会場では事態を予想して、ガードマンがスクラムを組んでいたが、そのスクラムに向かって中ピ連は持っていた旗竿を構え、「チンアツ作戦開始!」号令一下、ガードマンの急所めがけて旗竿が突進。ガードマンは急所を庇いつ、これを迎え撃ったという。

当時(1969~76年)、東京12チャンネルで放映され人気を博していた『プレイガール』では、しばしばミニスカの「お姐ちゃん(当時の言い方)」が、悪者の股間を蹴り上げ悶絶させていた。中ピ連は本来、望まぬ妊娠に悩む女性のため、避妊薬のピルを解禁する運動のはずなのだが、佐藤愛子はそうした側面には言及せず、セクシー美女が男をぶちのめすお色気ドラマ『プレイガール』のように扱かったのだ。1975年には関西テレビで『七人のリブ』というアクションドラマが製作され、ジュディ・オングや野際陽子ら7人の女性国際捜査員が、日本や東南アジアで大暴れした。「リブ」という言葉が、本来の「解放」ではなく、「男勝り」という文脈で使われており、当時小学校5年生のぼくでも違和感を覚えた(「男勝り」という形容詞は、第九話で「じゃじゃ馬」女性カメラマン鮫島純子について使われたことを留意)。

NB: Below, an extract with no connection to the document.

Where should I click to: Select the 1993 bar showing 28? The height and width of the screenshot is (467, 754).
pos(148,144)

さて、前置きが長くなったけれど、こういう時代背景を踏まえないと、今回紹介する第十一話の「異様さ」は、理解しづらいはずだ。

『ウルトラマンA』第11話/超獣は10人の女?

脚本=上原正三/監督=平野一夫

超獣ユニタングがTACの第3レーダー基地に出現。近くをスカイパトロール中だった山中隊員(沖田駿一)と吉村隊員(佐野光洋)に、迎撃命令が下る。2人乗りの攻撃機タックペース(1人乗りはタックアロー)で超獣に向かう2人だが、撃墜されパラシュートで脱出。同時に、超獣も姿を消す。

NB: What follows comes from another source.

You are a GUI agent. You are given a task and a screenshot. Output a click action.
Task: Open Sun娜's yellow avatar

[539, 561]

地上に落下して、山道を歩いていた山中と吉村両隊員は、途中、自転車に乗った10人の若い女性グループと出会う。当時流行した「ハチのムサシ」を合唱しながらペダルをこぐ、半袖ポロシャツにホットパンツ、ハイソックス姿の女性たちを、二人は「君たち、超獣に遭わなかったか?」と呼びとどめる。女性たちのリーダー・アヤ(美波節子)は、「私たちは大東女子大学のサイクリング部員なんです」と名乗り、危険だから早く山を下りたほうがいい、という山中隊員の忠告に「ありがとうございます」と礼儀正しく答え、去っていく。ホットパンツに包んだお尻を見せて去っていく彼女らに(すごく下品な表現だが、そんな風に写しているのだから仕方ない)、吉村隊員は「緑の風のなかを行く、美しき乙女たちか。爽やかだなあ」と鼻の下を伸ばし、今中隊員から「デレデレすんな!」とどやされる(今まで、さしたる性格描写もされなかった吉村隊員、初の「見せ場」で「スケベ」な属性を与えられてしまった)。